→ **Directions for this task**:
Return the entries verbatim and drop every picture.
Excerpted data: Begin
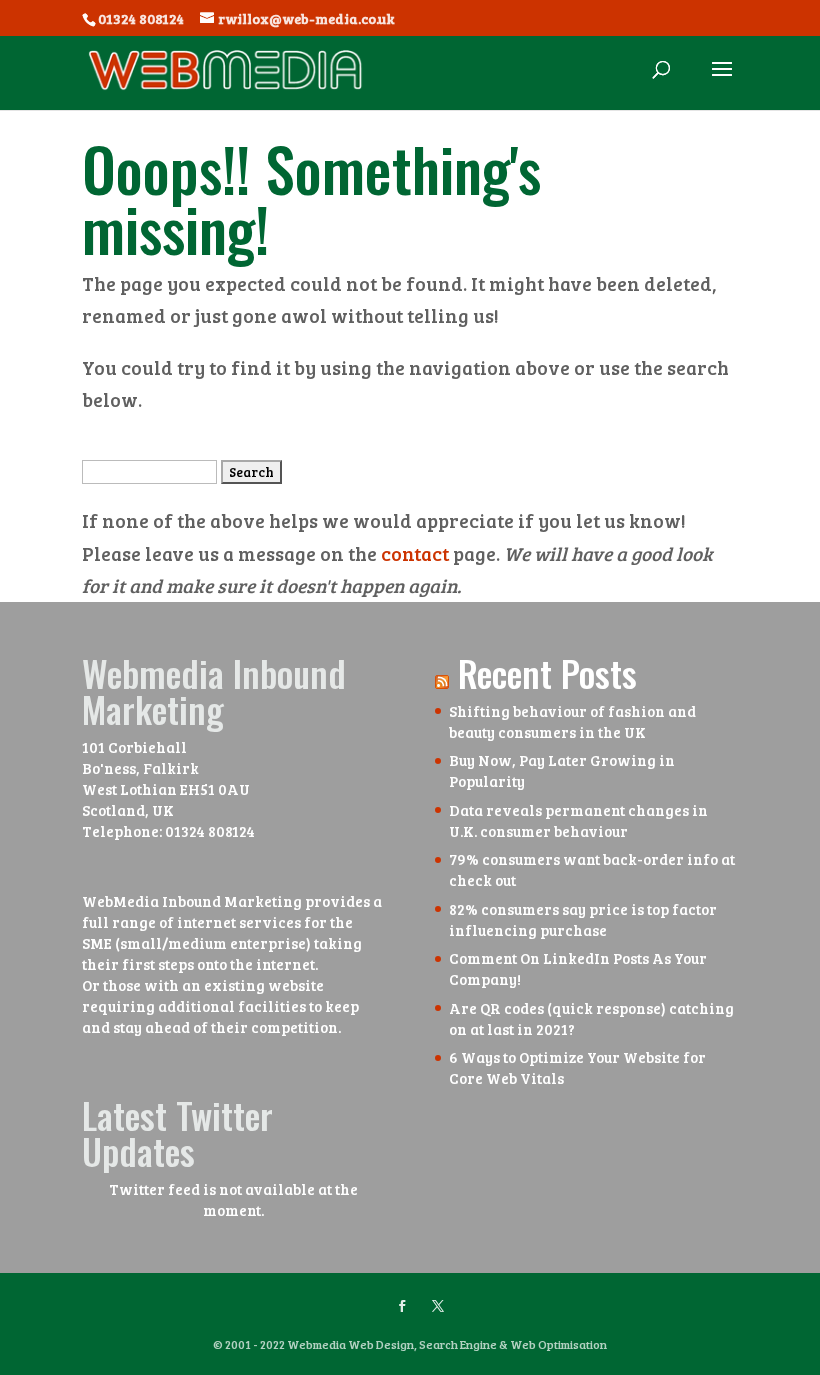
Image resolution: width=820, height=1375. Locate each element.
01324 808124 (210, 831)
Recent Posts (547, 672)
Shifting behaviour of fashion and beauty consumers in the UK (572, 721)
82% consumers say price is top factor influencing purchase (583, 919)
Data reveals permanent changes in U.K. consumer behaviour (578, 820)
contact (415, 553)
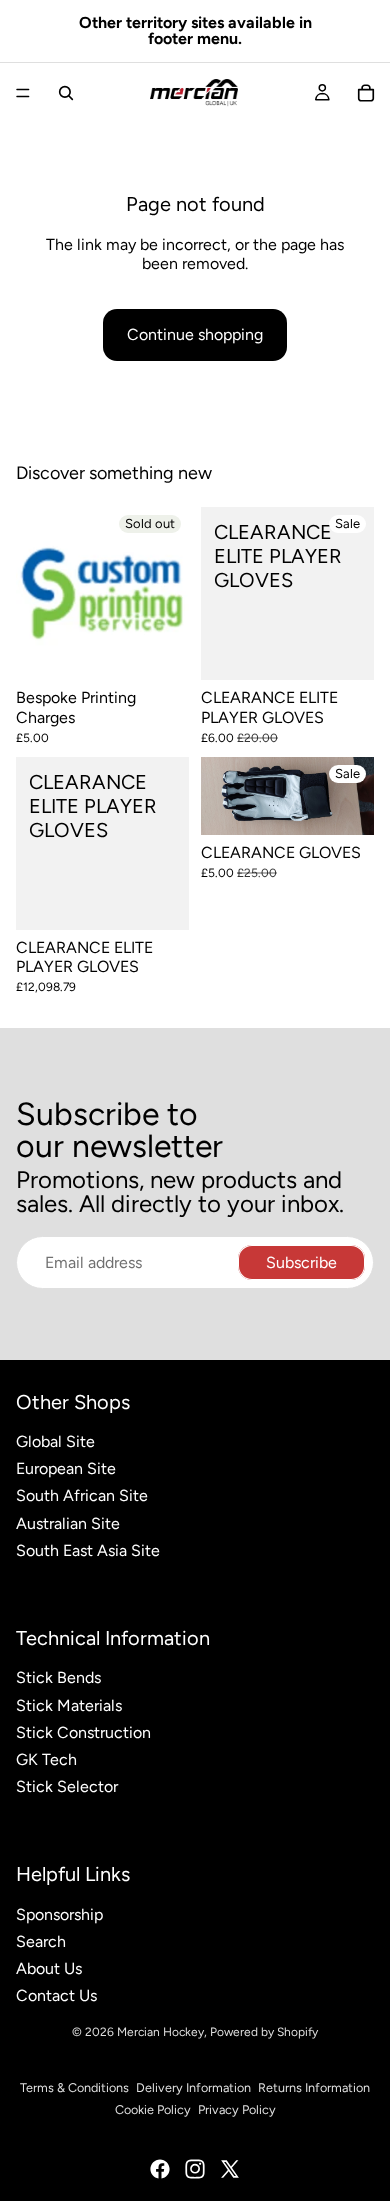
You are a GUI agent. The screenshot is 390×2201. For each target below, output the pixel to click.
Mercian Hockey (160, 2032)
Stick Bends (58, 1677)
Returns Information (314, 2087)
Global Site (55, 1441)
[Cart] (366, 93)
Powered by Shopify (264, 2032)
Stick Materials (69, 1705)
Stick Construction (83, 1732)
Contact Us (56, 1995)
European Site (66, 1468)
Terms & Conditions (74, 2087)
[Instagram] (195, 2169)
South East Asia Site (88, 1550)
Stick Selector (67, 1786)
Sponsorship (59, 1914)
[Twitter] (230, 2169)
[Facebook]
Excerpted data: End
→ **Task output**:
Image resolution: width=820, height=1375. Locate each element.
01324 808124 (210, 831)
Recent Posts (547, 672)
Shifting behaviour of fashion and beauty consumers in the UK (572, 721)
82% consumers say price is top factor influencing purchase (583, 919)
Data reveals permanent changes in U.K. consumer behaviour (578, 820)
contact (415, 553)
You are a GUI agent. The screenshot is 390×2201. For each target below, output the pixel to click.
Mercian Hockey (160, 2032)
Stick Bends (58, 1677)
Returns Information (314, 2087)
Global Site (55, 1441)
[Cart] (366, 93)
Powered by Shopify (264, 2032)
Stick Materials (69, 1705)
Stick Construction (83, 1732)
Contact Us (56, 1995)
European Site (66, 1468)
Terms & Conditions (74, 2087)
[Instagram] (195, 2169)
South East Asia Site (88, 1550)
Stick Selector (67, 1786)
Sponsorship (59, 1914)
[Twitter] (230, 2169)
[Facebook]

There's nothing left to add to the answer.